● INSTRUCTIONS FOR THE TASK
Each line of the data below from the one holding "The image size is (1200, 630)." to the one holding "Click the Transform panel drag grip dots", inclusive, is to be reproduced exactly; no other line belongs in the answer.

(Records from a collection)
□ □ □ □ □ □ □

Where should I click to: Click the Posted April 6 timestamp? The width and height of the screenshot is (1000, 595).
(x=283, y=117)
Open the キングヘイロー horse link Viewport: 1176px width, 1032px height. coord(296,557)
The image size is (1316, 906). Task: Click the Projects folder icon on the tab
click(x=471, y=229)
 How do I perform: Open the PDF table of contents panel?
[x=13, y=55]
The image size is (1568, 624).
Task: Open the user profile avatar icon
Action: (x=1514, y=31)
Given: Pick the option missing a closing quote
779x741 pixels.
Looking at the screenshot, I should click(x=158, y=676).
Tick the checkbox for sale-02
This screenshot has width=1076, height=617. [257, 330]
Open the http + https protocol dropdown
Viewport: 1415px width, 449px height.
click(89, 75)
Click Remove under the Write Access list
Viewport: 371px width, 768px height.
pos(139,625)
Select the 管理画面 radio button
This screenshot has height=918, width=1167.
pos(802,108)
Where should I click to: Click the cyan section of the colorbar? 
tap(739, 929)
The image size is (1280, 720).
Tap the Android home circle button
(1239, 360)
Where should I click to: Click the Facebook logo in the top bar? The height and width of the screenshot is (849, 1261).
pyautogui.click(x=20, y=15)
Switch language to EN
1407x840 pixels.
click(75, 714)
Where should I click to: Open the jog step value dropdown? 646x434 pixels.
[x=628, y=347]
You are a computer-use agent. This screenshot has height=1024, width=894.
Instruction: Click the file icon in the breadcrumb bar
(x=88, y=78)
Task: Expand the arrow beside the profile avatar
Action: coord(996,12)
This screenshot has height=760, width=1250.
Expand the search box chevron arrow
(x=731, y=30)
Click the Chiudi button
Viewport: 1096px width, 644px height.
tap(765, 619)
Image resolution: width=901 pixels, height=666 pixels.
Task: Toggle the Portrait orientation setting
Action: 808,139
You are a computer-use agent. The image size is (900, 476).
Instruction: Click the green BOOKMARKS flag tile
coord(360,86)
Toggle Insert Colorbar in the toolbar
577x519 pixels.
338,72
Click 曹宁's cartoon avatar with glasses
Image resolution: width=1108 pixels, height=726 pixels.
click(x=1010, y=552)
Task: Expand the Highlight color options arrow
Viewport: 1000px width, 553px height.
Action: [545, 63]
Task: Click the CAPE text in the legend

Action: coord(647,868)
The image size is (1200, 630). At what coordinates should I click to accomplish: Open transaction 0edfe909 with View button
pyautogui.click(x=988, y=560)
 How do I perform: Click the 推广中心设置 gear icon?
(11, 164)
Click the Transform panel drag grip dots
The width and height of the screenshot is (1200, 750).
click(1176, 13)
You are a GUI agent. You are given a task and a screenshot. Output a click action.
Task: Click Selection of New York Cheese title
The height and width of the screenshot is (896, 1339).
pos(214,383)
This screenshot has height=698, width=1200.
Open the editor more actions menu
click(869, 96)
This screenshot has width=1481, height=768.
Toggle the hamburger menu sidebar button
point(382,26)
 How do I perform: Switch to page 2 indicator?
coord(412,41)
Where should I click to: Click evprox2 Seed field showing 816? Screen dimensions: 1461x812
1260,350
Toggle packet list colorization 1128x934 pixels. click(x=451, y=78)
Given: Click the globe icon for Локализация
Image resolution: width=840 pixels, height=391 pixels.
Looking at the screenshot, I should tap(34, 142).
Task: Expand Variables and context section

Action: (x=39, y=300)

□ □ □ □ □ □ □

● RESULT FOR THIS EXERCISE
The image size is (1200, 630). At what coordinates should I click to accomplish: Open transaction 0edfe909 with View button
pyautogui.click(x=988, y=560)
 How do I perform: Click the 推广中心设置 gear icon?
(11, 164)
Click the Transform panel drag grip dots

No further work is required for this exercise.